_Rows from a screen grounding dataset_
·····

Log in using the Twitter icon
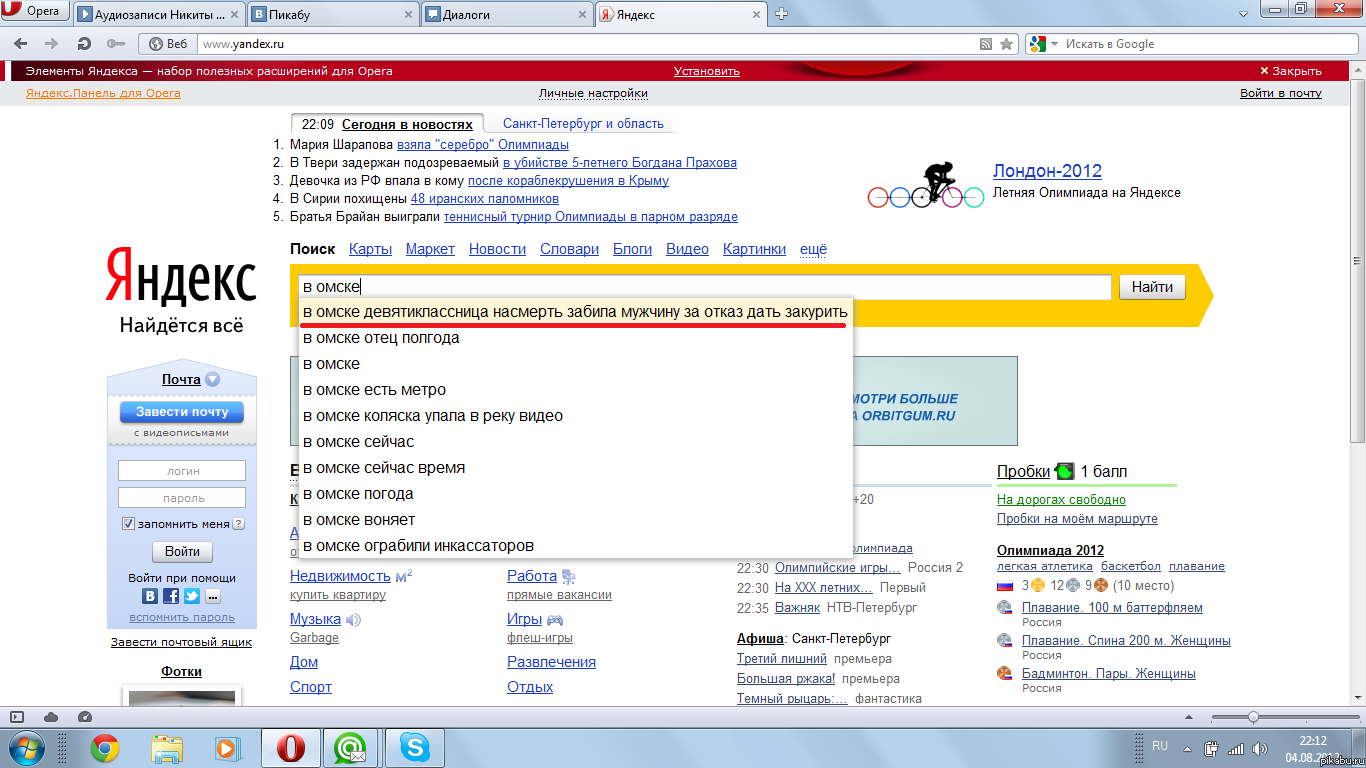Screen dimensions: 1366x768 coord(191,596)
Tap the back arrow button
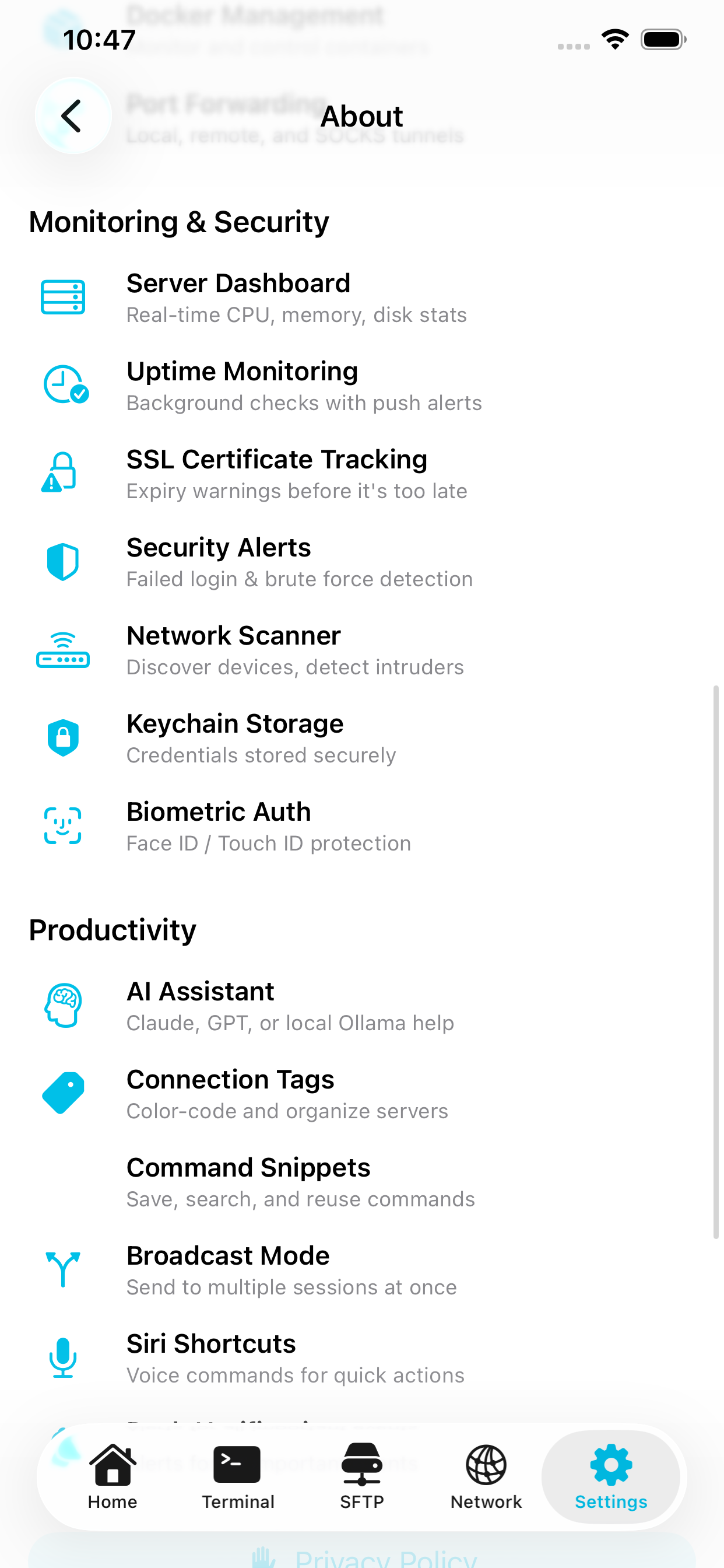The width and height of the screenshot is (724, 1568). point(73,116)
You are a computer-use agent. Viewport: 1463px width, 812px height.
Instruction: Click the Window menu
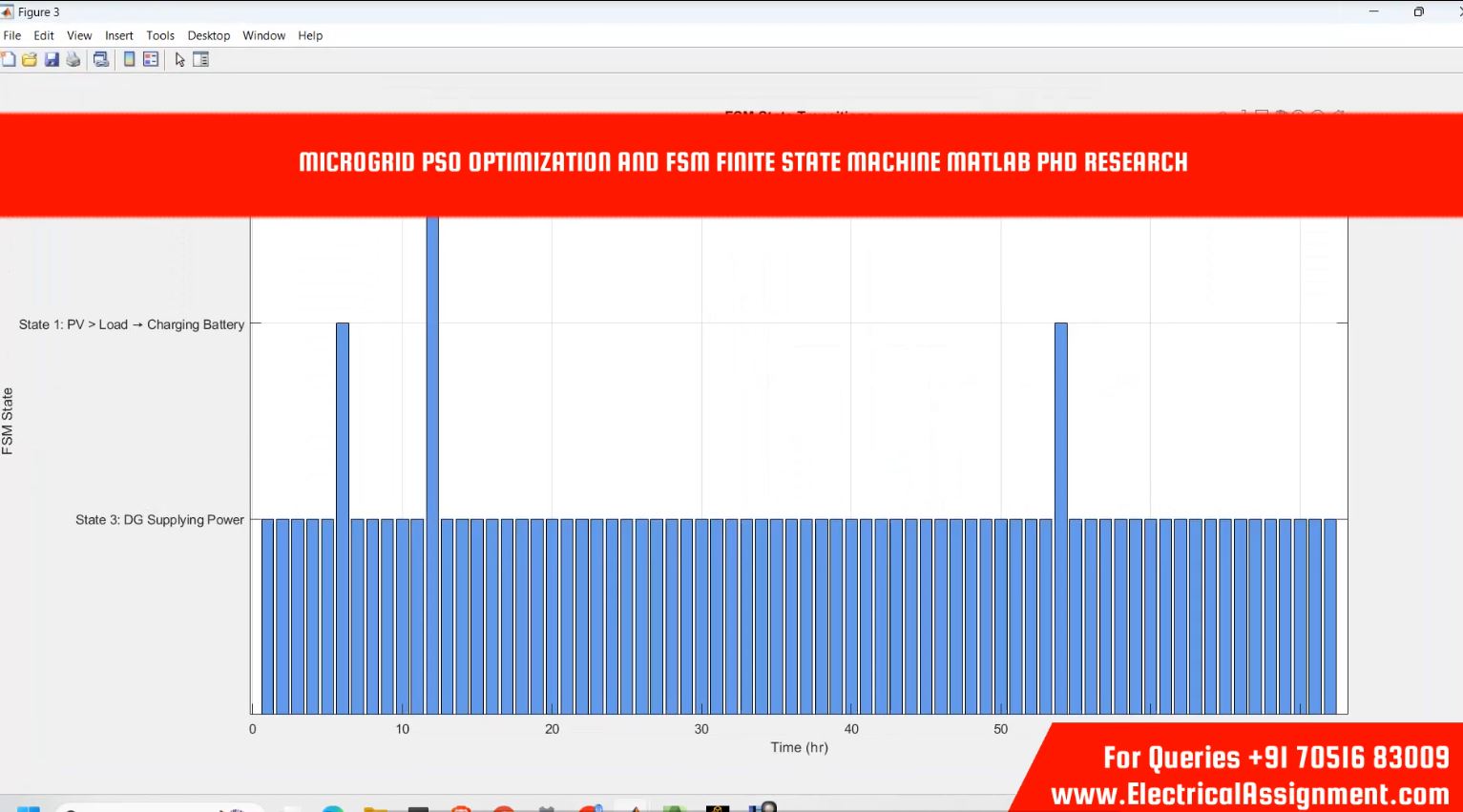pyautogui.click(x=263, y=35)
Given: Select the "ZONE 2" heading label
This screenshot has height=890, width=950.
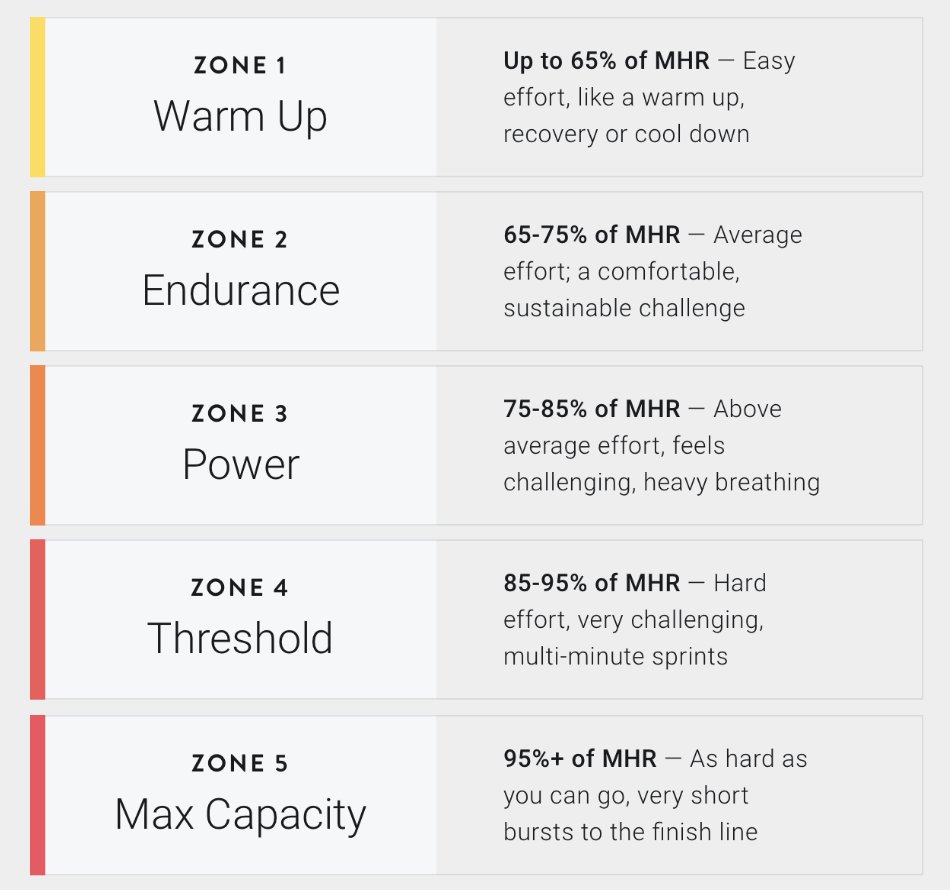Looking at the screenshot, I should tap(240, 240).
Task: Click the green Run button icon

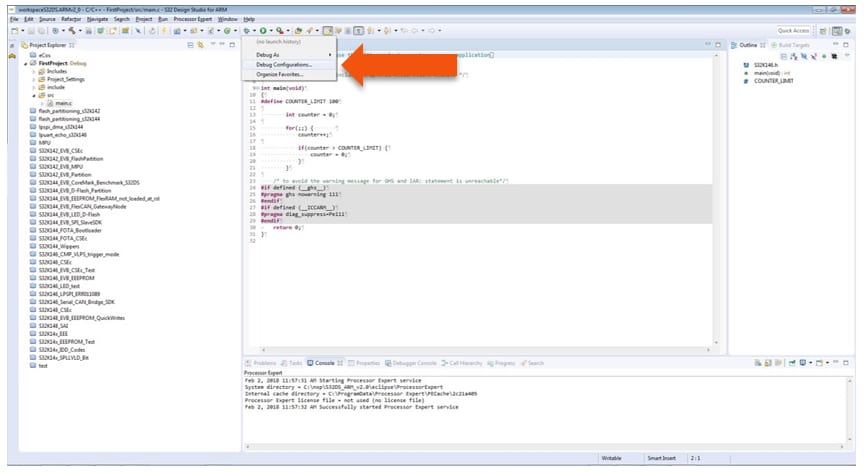Action: pyautogui.click(x=263, y=32)
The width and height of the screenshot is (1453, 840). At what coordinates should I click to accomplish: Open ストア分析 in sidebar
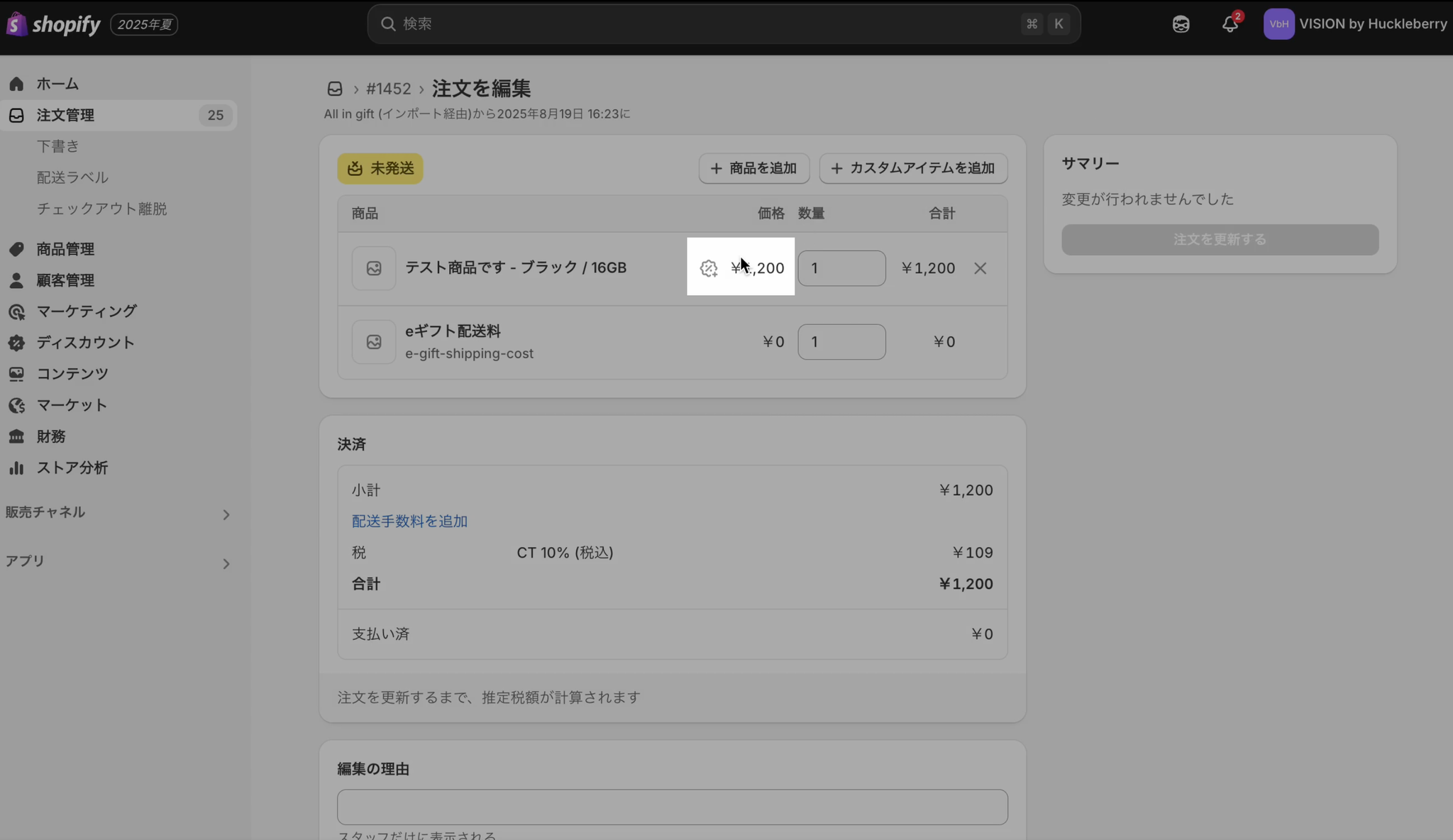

·····

_REQUIREMENTS_
Render every line of the entries above as a Markdown table with the columns Row and Line, giving each line a row number and skipping blank lines. Leave the pictures out.

_EXERCISE OUTPUT_
| Row | Line |
|---|---|
| 1 | Log in using the Twitter icon |
| 2 | Screen dimensions: 1366x768 coord(191,596) |
| 3 | Tap the back arrow button |
| 4 | The width and height of the screenshot is (724, 1568). point(73,116) |
| 5 | You are a computer-use agent. Viewport: 1463px width, 812px height. |
| 6 | Instruction: Click the Window menu |
| 7 | pyautogui.click(x=263, y=35) |
| 8 | Given: Select the "ZONE 2" heading label |
| 9 | This screenshot has height=890, width=950. |
| 10 | Looking at the screenshot, I should tap(240, 240). |
| 11 | Task: Click the green Run button icon |
| 12 | Action: pyautogui.click(x=263, y=32) |
| 13 | The width and height of the screenshot is (1453, 840). At what coordinates should I click to accomplish: Open ストア分析 in sidebar |